## FRAGMENT DO PRZECZYTANIA
########

Magia Avalonu
Miał być synem światłości, a zrodził się z najmroczniejszej magii. Wiecznie rozdarty pomiędzy światłem a ciemnością, nigdy nie zaznał spokoju, bezpieczeństwa czy miłości. Tropi tych, którzy wędrują złymi drogami, ujawnia ich prawdziwą naturę, a wówczas - giną oni z jego ręki. A jednak to właśnie ta mroczna część jego duszy pozwala mu robić to, co musi być zrobione. Czy czyni to dla dobra ludzkości, czy dla własnego interesu? Tego nie wie nawet on sam.
O kim mowa? O Varianie duFey, skazanym na wieczne potępienie wojowniku, potomku ukochanego rycerza króla Artura i jego najbardziej znienawidzonej przeciwniczki. Ten sługa władczyni Avalonu jest bohaterem fascynującej powieści „Rycerz Ciemności” Sherrilyn Kenyon, występującej również pod pseudonimem Kinley MacGregor.
Książka, będąca połączeniem legend o królu Arturze i Avalonie, science fiction oraz romansu, to wspaniała przygoda również dla tych, którzy nie gustują w tego typu literaturze. Autorka z dużym wyczuciem sięgnęła do opowieści i rycerzach świętego Graala, złej Morgenie i Camelocie, by wpleść je w pasjonującą historię o miłości i walce dobra ze złem.

########

## POLECENIA
1) Przepisz wiernie z tekstu o powieści „Rycerz Ciemności” fragment od „Magia Avalonu” aż do „pseudonimem Kinley MacGregor.”.
2) Pokaż wszystkie wiersze, w których występuje ciąg znaków „This”.

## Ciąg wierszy
########

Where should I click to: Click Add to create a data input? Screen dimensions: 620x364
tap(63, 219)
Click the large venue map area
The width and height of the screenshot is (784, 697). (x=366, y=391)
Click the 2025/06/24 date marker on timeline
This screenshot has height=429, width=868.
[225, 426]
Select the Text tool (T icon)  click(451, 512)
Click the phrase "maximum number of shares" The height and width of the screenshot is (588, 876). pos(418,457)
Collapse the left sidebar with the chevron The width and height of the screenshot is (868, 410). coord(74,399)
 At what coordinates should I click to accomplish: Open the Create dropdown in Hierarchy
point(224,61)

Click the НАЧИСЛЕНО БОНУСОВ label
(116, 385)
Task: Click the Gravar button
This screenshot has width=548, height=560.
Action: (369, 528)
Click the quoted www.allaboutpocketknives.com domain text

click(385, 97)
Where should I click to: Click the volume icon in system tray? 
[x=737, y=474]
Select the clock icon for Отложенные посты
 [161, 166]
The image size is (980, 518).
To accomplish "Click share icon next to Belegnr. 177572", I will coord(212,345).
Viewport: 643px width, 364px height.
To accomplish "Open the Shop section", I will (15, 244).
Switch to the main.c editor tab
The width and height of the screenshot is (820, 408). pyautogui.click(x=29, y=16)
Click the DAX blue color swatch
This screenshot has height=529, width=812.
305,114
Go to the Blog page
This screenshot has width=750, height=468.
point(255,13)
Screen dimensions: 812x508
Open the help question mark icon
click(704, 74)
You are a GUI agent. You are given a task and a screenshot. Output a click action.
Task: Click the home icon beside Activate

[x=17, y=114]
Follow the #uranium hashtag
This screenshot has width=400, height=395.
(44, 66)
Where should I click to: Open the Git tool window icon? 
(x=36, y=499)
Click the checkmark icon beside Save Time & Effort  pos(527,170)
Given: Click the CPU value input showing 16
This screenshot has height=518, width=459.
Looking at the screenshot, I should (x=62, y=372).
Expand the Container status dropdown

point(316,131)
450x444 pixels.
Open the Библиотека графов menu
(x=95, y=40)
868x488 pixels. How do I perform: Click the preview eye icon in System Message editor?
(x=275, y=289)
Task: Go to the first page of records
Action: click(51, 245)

########

## ODPOWIEDZI
1)
Magia Avalonu
Miał być synem światłości, a zrodził się z najmroczniejszej magii. Wiecznie rozdarty pomiędzy światłem a ciemnością, nigdy nie zaznał spokoju, bezpieczeństwa czy miłości. Tropi tych, którzy wędrują złymi drogami, ujawnia ich prawdziwą naturę, a wówczas - giną oni z jego ręki. A jednak to właśnie ta mroczna część jego duszy pozwala mu robić to, co musi być zrobione. Czy czyni to dla dobra ludzkości, czy dla własnego interesu? Tego nie wie nawet on sam.
O kim mowa? O Varianie duFey, skazanym na wieczne potępienie wojowniku, potomku ukochanego rycerza króla Artura i jego najbardziej znienawidzonej przeciwniczki. Ten sługa władczyni Avalonu jest bohaterem fascynującej powieści „Rycerz Ciemności” Sherrilyn Kenyon, występującej również pod pseudonimem Kinley MacGregor.

2)
This screenshot has height=429, width=868.
This screenshot has width=548, height=560.
This screenshot has height=529, width=812.
This screenshot has width=750, height=468.
This screenshot has width=400, height=395.
This screenshot has height=518, width=459.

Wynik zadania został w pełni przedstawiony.